If you are struggling to make ends meet and your needs are eating up more than 50 per cent of your earnings, you need to either reduce your costs or increase your income. The best way to do that is by looking for a higher-paying job or starting a side hustle to supplement your earnings.
Wants are discretionary expenses that you can live without. They can include anything from travel and entertainment to gym memberships and cable TV packages. Ideally, your wants should not exceed 30 per cent of your monthly income.
Here are a few examples of wants:
- Entertainment — Entertainment is a discretionary expense that you can include in your budget if you have room. It covers activities like going to the movies, dining out, and taking vacations. How much you spend on entertainment will depend on your lifestyle and preferences.
- Clothing — Clothing is another discretionary expense you can choose to include in your budget. It covers anything from buying new clothes to dry-cleaning bills.
If you find that you are spending more on your wants than you can afford, you will need to reduce your costs.

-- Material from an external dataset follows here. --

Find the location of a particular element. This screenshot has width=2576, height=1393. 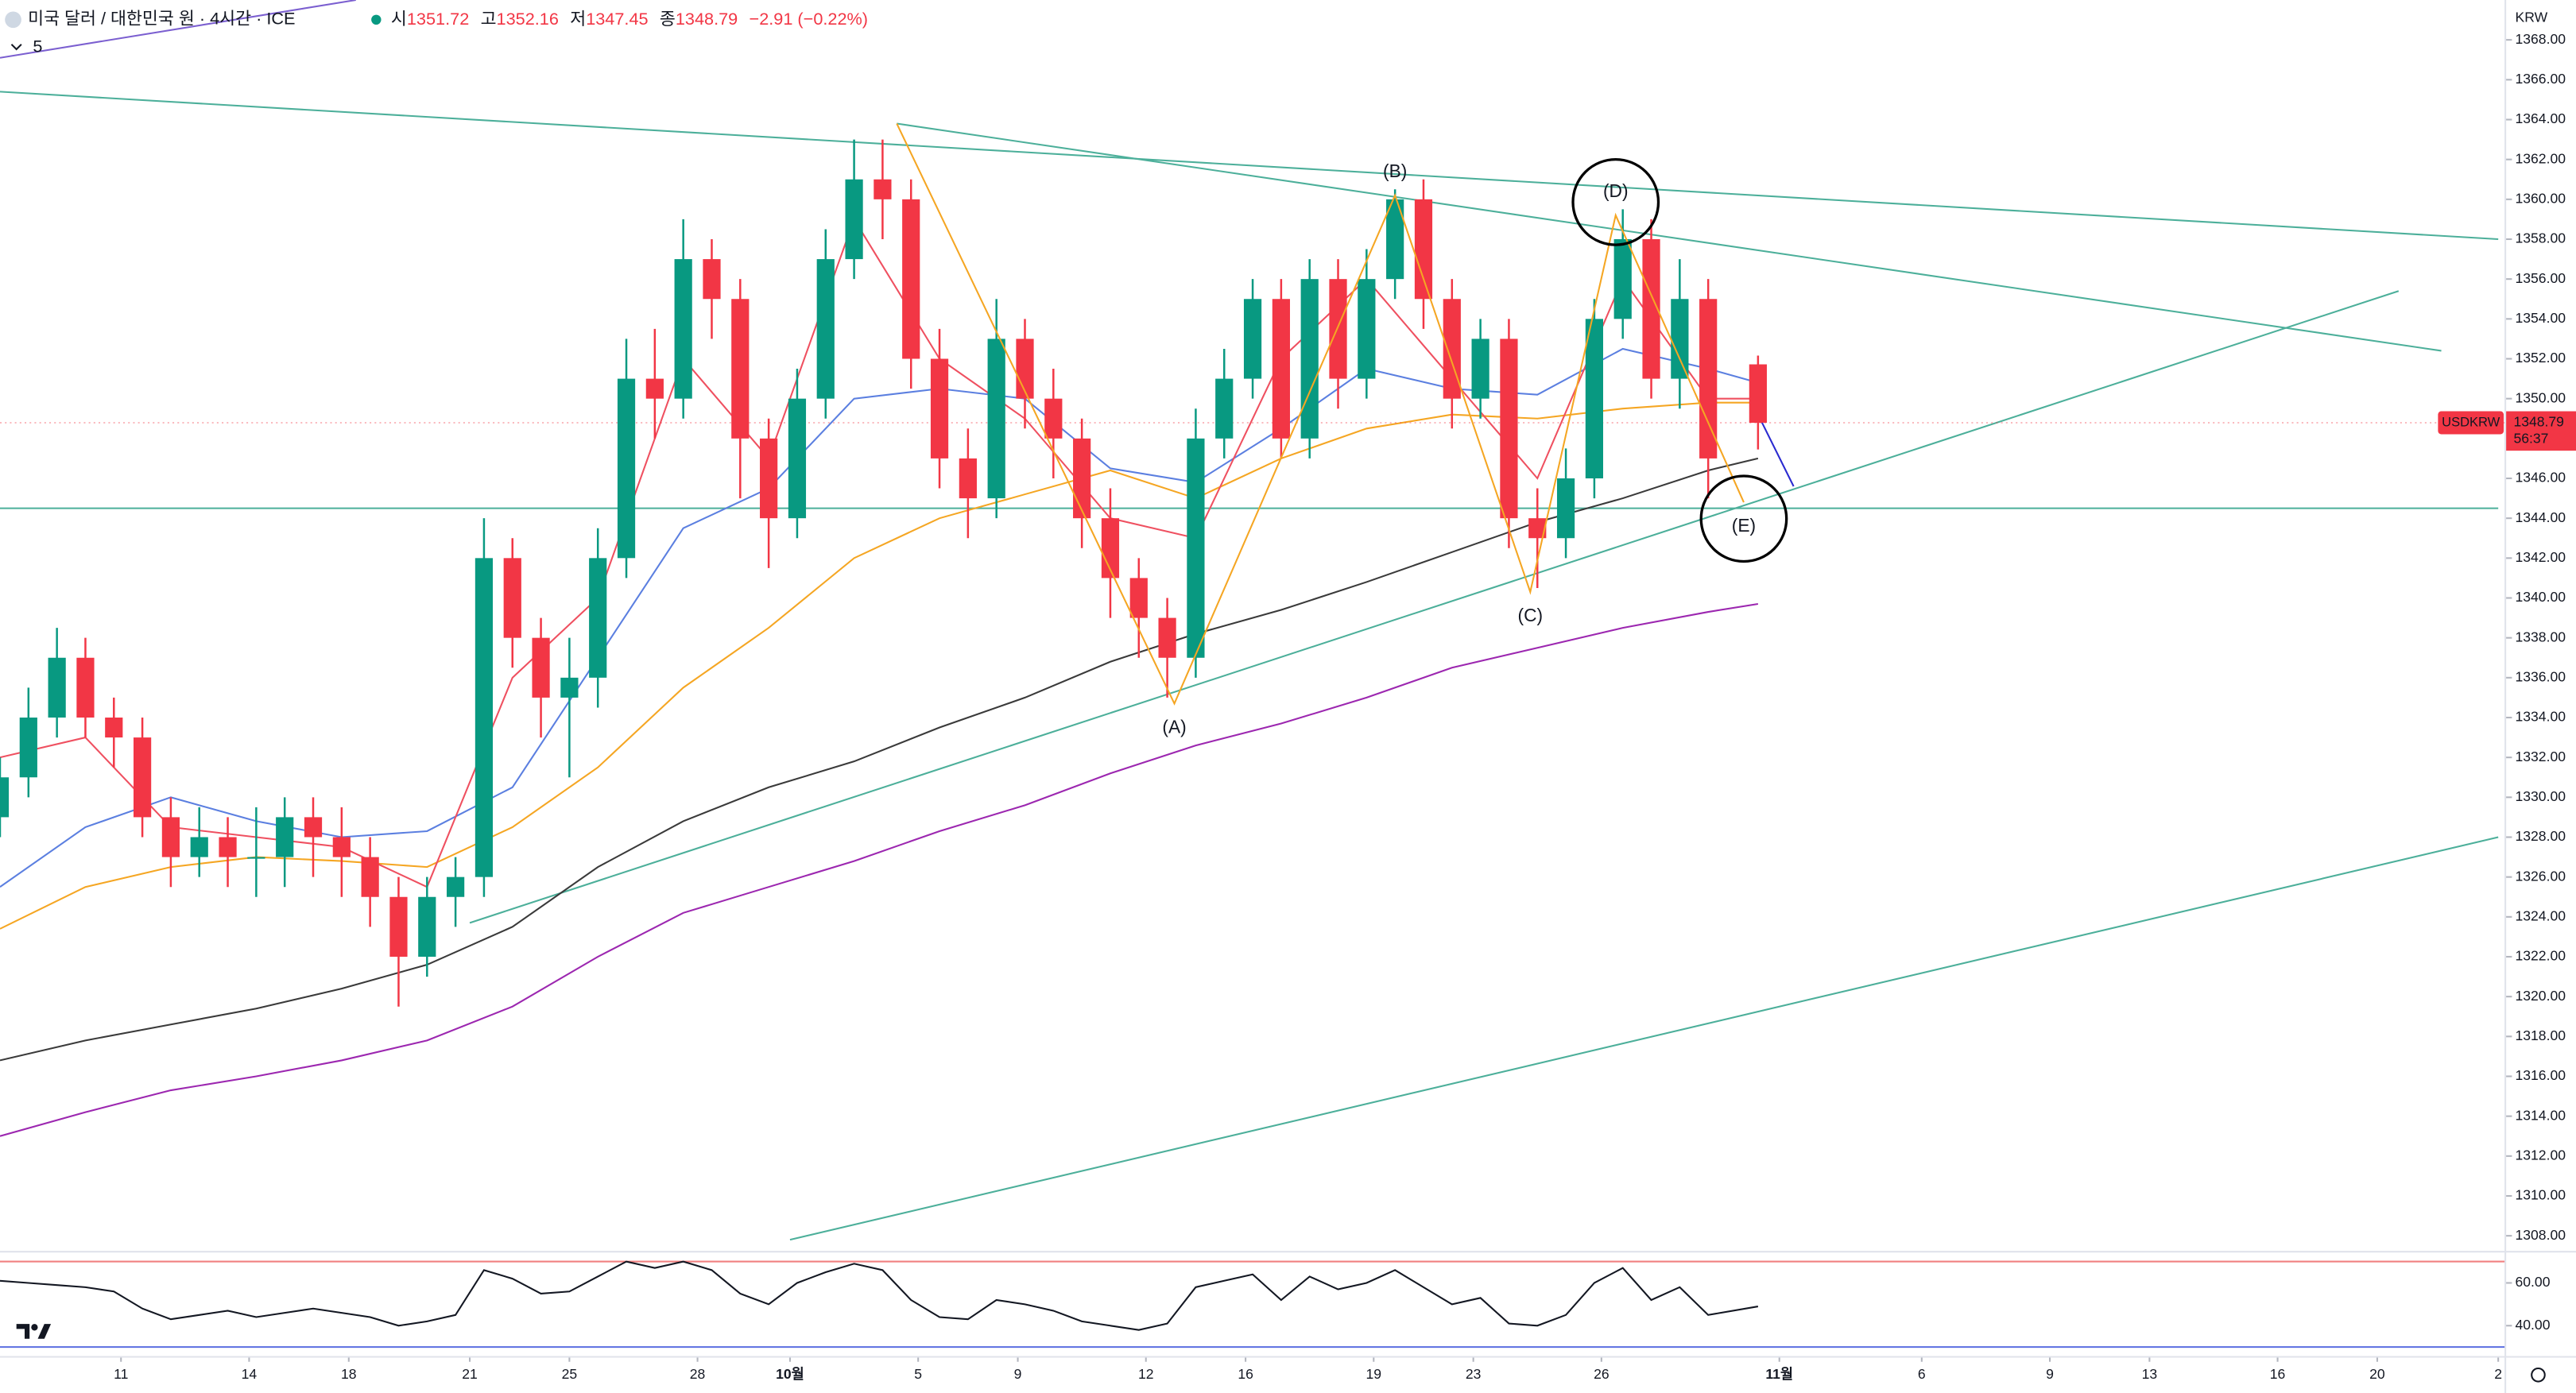

y-tick-label: 1332.00 is located at coordinates (2541, 757).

One way to do that is by looking for cheaper alternatives for the things you love. For instance, if you enjoy going to the movies, you could consider renting movies instead.
Debt repayments include any money you use to pay down your debts, such as student loans and credit cards. Depending on your financial situation, this category can account for a significant chunk of your monthly expenditure.

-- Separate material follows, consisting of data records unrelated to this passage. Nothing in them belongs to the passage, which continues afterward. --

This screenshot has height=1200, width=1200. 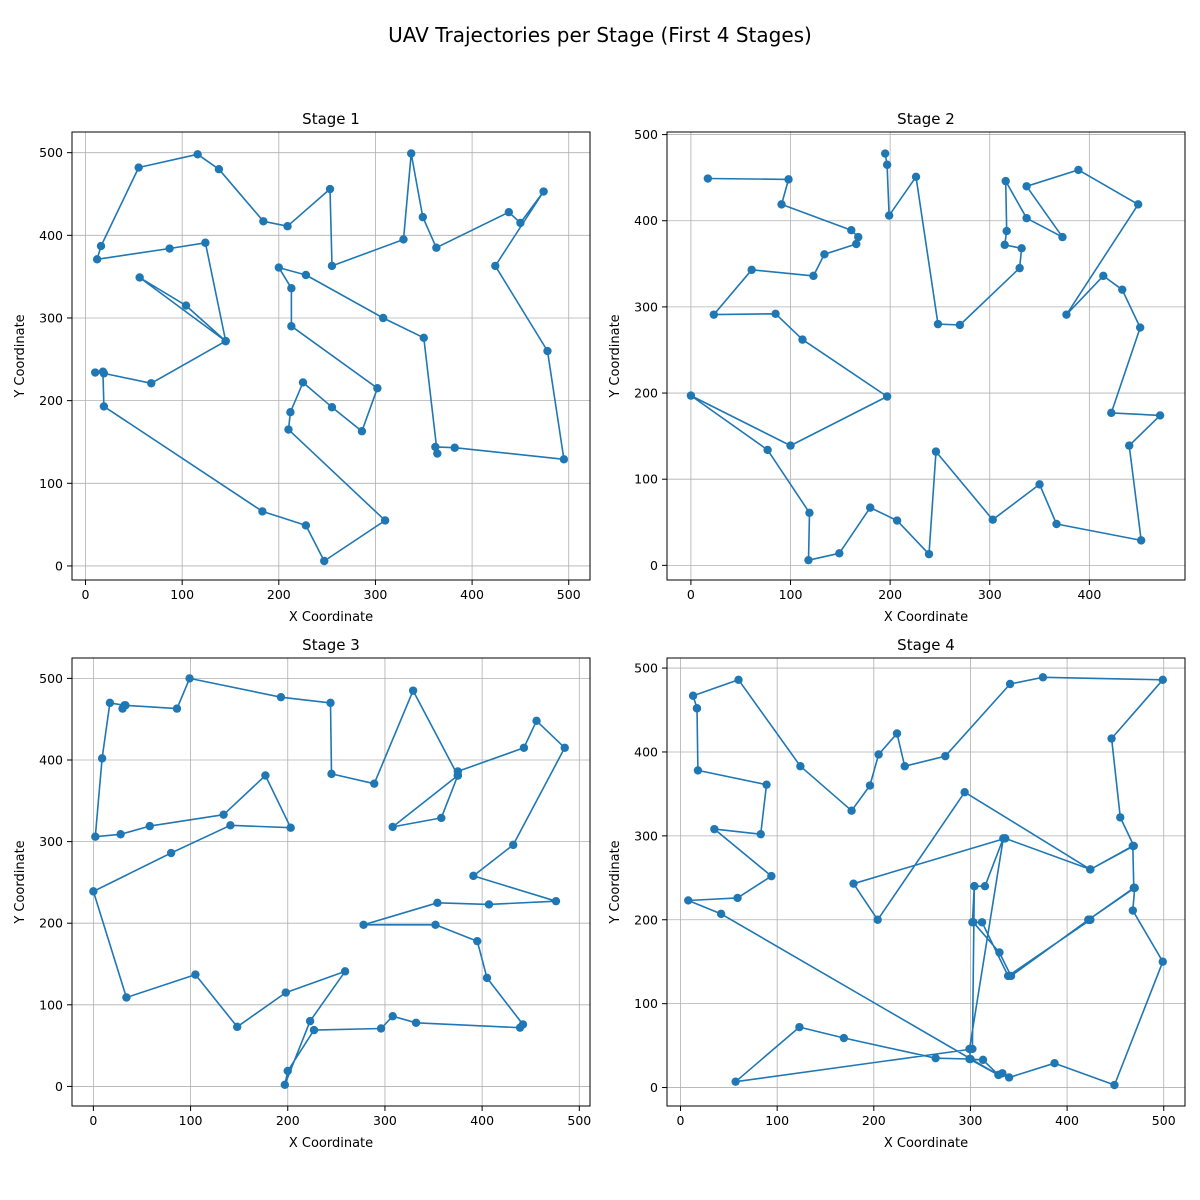 What do you see at coordinates (51, 924) in the screenshot?
I see `y-tick-label: 200` at bounding box center [51, 924]. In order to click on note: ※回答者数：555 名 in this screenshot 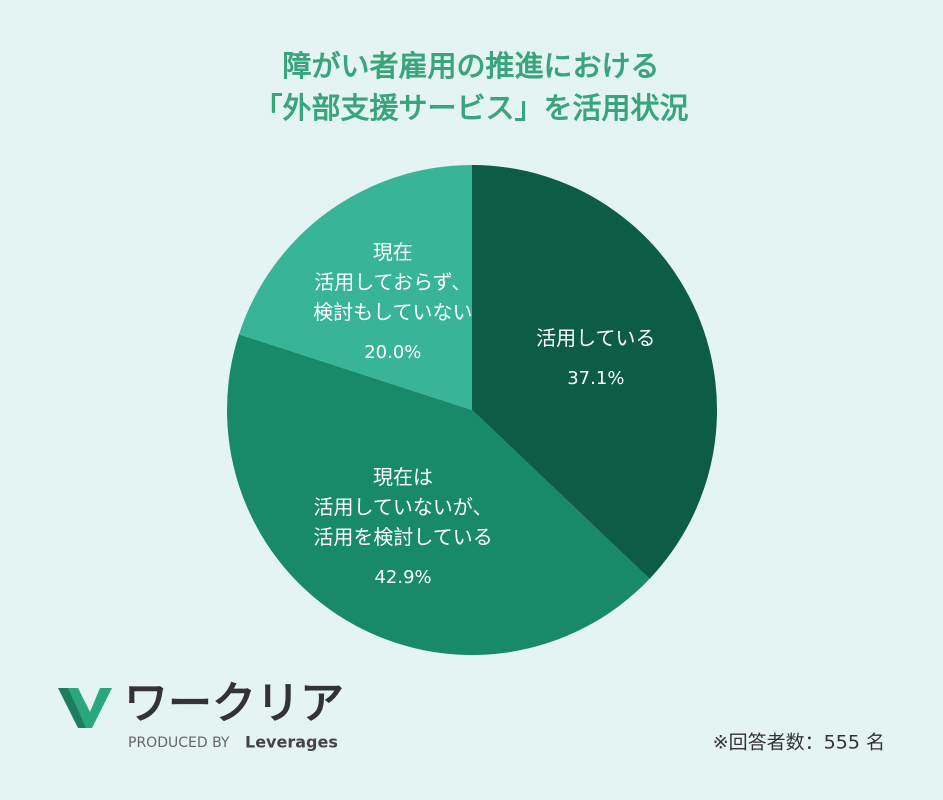, I will do `click(799, 743)`. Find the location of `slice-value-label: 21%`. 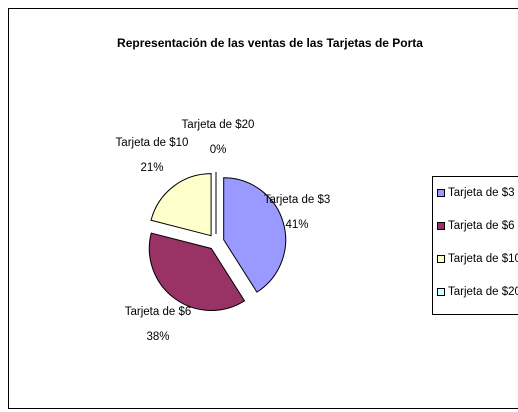

slice-value-label: 21% is located at coordinates (152, 168).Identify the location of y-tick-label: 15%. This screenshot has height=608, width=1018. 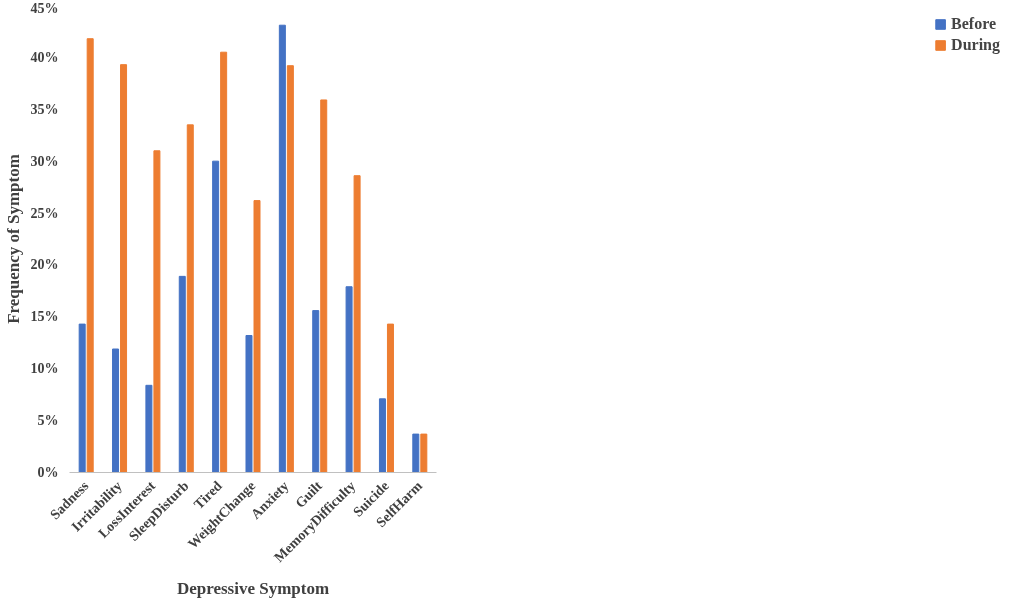
(44, 317).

To keep your finances in order, it is best to set up automatic payments. This way, you will not have to worry about forgetting to pay your bills on time. Furthermore, this way of repayment will help you avoid paying late fees and other penalties.
In general, experts advise allocating 20 per cent of your income toward debt repayments. This way, you will be able to reduce your debt faster than if you did not stick to this number. However, this rule does not apply if you are in an extreme situation where your financial obligations exceed your income.
Creating a budget is not easy. This task can be much easier if you decide to use the 50/30/20 budget rule. It offers more flexibility than other budgeting techniques and is a great way to avoid going into debt.
Still, incorporating this budget rule into your finances requires some planning and effort. While it may not be the perfect solution for everyone, it will help you save money and improve your financial situation. Consider reading some good personal finance books to get yourself back on track with regard to your own budget.
Remember that budgeting is not a one-off action; it is an ongoing process. The key to success is to create a budget that fits your personal financial situation and stick with it. If you can do that, you will notice positive changes in your financial life.